Task directions:
Check each line of the records below for the word "input" and give the number of lines that have it, with nothing added.

▶

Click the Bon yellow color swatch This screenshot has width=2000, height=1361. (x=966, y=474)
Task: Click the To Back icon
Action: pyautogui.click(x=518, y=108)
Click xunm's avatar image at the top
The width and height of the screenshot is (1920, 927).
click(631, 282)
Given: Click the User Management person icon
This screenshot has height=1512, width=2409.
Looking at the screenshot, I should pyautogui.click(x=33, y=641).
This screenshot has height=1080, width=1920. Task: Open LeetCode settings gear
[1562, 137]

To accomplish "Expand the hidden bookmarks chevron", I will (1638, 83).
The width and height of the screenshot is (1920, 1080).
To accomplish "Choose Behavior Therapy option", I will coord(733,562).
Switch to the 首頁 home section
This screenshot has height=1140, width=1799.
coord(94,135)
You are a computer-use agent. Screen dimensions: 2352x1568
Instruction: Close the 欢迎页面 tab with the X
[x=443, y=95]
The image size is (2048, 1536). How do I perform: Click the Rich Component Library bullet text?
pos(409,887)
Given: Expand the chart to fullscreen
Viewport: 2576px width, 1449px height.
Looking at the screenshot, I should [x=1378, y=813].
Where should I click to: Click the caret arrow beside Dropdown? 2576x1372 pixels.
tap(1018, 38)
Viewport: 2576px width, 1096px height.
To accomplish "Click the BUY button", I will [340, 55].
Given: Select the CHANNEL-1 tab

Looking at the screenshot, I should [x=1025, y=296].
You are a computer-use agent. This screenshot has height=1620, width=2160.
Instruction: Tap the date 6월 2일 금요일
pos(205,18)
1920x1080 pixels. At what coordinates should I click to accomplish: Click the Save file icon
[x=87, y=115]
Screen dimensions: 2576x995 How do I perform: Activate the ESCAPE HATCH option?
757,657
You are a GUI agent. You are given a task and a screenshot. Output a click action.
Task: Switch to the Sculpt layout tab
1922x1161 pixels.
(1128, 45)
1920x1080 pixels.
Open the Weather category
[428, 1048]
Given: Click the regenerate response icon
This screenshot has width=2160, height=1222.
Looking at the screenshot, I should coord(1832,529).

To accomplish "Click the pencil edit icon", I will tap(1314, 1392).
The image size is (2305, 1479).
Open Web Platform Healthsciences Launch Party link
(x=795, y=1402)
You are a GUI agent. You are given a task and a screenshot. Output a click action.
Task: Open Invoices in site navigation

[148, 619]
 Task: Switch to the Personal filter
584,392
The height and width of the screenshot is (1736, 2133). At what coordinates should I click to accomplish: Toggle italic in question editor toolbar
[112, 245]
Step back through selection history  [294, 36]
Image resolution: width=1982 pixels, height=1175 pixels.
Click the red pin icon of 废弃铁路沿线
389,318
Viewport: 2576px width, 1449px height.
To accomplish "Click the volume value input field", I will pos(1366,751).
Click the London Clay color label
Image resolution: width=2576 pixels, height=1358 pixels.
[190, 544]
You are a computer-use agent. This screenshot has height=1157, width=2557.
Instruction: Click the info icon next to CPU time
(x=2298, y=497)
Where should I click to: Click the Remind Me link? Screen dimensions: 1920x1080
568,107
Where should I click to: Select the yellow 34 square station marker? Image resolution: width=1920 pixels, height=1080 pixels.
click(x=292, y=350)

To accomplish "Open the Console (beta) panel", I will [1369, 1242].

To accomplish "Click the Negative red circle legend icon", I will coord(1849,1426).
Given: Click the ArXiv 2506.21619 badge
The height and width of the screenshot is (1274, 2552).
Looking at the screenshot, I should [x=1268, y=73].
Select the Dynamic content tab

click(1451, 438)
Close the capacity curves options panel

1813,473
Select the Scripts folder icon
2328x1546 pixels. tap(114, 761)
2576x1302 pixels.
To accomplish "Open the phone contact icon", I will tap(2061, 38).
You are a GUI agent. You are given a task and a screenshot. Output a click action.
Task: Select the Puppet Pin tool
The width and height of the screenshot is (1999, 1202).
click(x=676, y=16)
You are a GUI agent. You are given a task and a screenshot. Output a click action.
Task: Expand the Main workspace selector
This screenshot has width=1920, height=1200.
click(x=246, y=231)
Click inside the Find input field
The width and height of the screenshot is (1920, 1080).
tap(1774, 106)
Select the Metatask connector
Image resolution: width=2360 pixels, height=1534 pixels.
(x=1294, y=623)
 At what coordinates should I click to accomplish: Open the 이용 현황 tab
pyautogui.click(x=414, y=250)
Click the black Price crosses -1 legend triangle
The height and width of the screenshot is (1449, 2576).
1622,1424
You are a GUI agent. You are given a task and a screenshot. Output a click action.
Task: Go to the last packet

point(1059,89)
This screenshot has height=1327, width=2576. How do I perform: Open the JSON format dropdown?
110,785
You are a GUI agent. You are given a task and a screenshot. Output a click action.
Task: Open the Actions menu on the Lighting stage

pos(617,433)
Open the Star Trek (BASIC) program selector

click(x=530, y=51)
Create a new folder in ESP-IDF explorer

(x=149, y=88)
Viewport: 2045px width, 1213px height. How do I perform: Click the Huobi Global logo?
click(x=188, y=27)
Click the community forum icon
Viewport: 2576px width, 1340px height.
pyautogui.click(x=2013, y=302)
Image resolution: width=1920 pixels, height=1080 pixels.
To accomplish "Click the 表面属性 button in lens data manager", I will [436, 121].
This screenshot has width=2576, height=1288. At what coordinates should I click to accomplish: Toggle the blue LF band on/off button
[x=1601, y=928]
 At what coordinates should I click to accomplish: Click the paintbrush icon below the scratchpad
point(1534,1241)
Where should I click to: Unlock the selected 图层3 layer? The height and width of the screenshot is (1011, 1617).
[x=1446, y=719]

◀

Answer space:
2